Nous n'avons pas véritablement une existence courte, mais nous en gaspillons une part considérable.
Il s'applique alors à démontrer, souvent par l'absurde, que finalement, nous disposons d'un temps suffisant, mais que la vie nous parait plus ou moins courte selon ce que nous en faisons.
Ainsi, "la vie la plus courte et la plus remuante échoit à ceux qui oublient leur passé, négligent leur présent, redoutent l'avenir : quand la dernière extrémité est venue, ces malheureux comprennent trop tard qu'ils ont cru tout le temps, alors qu'ils ne faisaient rien, avoir été occupés".

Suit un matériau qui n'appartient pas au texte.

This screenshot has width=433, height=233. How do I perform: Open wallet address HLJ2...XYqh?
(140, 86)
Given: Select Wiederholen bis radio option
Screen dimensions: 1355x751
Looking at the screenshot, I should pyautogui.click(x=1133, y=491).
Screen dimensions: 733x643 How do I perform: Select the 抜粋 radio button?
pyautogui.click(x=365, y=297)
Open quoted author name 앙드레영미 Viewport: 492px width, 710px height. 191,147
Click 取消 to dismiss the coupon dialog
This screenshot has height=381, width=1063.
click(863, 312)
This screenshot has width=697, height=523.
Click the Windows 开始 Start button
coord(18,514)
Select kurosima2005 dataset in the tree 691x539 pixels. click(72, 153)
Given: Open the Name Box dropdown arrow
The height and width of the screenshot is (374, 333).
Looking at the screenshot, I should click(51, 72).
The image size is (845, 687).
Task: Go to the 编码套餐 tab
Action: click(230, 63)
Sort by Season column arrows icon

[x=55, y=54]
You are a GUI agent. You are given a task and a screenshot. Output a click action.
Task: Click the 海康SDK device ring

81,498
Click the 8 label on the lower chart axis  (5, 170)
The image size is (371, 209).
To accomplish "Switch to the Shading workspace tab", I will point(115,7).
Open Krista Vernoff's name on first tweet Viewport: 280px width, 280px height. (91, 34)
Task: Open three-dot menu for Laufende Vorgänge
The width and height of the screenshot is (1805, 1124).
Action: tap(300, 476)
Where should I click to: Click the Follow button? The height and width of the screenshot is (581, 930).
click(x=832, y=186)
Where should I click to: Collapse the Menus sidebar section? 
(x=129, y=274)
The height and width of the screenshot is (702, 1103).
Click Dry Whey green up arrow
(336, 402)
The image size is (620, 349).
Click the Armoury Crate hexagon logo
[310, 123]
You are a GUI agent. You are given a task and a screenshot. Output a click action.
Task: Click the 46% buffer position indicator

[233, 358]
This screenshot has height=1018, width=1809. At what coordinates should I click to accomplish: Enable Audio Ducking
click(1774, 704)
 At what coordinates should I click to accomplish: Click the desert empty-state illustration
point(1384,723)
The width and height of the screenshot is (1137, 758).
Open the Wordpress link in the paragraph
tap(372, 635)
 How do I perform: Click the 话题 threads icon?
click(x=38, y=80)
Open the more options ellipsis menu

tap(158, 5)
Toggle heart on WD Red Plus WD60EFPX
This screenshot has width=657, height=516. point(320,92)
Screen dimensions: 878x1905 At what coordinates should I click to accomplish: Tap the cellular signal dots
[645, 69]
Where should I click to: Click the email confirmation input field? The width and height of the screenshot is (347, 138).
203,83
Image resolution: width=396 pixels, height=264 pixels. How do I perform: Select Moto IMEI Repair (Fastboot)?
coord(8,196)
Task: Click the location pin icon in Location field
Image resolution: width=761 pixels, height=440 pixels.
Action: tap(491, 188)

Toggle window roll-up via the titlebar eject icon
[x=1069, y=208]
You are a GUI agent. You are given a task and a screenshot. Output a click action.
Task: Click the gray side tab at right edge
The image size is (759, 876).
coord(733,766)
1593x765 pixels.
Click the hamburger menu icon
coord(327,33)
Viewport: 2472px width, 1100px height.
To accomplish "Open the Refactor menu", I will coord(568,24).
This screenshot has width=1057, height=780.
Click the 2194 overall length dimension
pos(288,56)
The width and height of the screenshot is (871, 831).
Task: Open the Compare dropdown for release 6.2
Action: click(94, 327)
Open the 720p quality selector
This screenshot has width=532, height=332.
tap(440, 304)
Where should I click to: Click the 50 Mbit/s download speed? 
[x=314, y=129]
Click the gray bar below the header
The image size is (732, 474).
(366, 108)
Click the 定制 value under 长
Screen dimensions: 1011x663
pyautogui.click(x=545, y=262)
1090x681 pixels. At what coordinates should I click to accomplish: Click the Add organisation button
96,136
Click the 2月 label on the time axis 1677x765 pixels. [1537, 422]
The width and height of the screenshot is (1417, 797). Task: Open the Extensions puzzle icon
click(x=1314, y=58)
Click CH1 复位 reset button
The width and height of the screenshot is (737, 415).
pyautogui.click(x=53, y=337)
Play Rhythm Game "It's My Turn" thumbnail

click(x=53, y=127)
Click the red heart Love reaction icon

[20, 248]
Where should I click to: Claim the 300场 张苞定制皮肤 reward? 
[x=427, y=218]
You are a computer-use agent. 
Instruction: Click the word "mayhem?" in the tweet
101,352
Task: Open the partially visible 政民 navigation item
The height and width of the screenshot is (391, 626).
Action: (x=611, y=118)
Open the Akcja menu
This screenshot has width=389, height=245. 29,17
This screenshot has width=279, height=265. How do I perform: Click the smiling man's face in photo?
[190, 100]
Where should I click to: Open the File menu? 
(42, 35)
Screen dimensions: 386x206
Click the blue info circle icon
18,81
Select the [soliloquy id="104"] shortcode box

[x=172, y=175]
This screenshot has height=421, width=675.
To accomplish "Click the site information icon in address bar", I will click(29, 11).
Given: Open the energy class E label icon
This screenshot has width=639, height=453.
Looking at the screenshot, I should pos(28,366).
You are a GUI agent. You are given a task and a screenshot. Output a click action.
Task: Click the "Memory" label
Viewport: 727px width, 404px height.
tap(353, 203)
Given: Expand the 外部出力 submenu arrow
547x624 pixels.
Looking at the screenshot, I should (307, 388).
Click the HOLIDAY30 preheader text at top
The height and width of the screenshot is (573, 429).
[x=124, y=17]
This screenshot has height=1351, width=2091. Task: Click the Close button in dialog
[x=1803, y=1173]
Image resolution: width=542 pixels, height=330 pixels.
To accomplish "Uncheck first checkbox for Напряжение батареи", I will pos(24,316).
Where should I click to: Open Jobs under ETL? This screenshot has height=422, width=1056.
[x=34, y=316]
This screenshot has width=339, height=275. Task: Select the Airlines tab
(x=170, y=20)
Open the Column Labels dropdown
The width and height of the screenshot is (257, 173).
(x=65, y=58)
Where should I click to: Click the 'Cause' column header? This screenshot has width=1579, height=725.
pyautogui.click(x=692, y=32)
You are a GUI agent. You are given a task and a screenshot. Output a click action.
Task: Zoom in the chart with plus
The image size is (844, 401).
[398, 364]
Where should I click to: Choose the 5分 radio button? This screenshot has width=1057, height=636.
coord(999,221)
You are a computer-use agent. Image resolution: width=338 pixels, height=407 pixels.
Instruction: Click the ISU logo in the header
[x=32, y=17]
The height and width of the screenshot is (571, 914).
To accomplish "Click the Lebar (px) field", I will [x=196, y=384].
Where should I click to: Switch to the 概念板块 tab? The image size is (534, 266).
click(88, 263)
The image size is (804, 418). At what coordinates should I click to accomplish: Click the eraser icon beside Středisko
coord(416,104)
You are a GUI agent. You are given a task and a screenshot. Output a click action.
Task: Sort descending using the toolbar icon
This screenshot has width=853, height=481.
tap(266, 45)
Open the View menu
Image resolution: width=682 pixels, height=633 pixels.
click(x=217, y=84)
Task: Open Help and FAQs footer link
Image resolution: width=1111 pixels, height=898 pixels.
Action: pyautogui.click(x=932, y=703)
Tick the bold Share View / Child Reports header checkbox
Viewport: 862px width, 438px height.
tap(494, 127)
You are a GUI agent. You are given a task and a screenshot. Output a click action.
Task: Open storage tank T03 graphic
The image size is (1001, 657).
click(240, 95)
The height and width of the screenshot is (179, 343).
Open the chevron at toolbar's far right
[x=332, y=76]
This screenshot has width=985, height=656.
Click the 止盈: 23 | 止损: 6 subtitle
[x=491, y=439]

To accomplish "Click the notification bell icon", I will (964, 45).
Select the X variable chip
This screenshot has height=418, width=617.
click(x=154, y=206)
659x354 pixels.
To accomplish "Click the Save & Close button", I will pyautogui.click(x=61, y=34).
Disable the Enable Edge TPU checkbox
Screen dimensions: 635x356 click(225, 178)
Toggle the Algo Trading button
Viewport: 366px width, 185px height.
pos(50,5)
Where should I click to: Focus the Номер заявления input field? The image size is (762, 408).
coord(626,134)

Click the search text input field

Il nous amène alors à considérer que ceux qui veulent fréquenter quotidiennement les philosophes n'émietteront plus les années de leur existence et apprendront à mourir.
A mon avis :
Sénèque est un philosophe stoïcien (courant dont la finalité est le bonheur individuel, qui s'appuie sur l'acceptation de ce qui ne dépend pas de nous pour se concentrer sur ce que nous pouvons modifier).
Il naquit entre -4 et -1 avant J-C (encore que J-C ne soit pas né en l'an zéro, mais sans doute 7 ans plus tôt... mais c'est un autre débat !) pour mourir en 65.
Autant dire que l'étayement de sa philosophie repose sur un environnement qui nous est parfaitement étranger.
Et pourtant, quelle modernité dans le propos !
Un traité plein de bon sens et d'exemples concrets, qui permettent une compréhension facile de son contenu, lu rapidement et trop bref à mon goût (cela s'expliquant par le fait qu'il s'agit d'une correspondance avec son beau-père).
Attention néanmoins à quelques contresens possibles sur des mots dont la signification a pu être légèrement modifiée avec le temps ou qui ressortent d'une définition philosophique (exemple : "l'oisiveté" relève plus de la pratique de la sagesse, les "occupés" étant ceux qui ne la pratiquent pas).
Bref, un traité instructif qui démontre que certaines problématiques d'aujourd'hui... ne datent pas d'aujourd'hui.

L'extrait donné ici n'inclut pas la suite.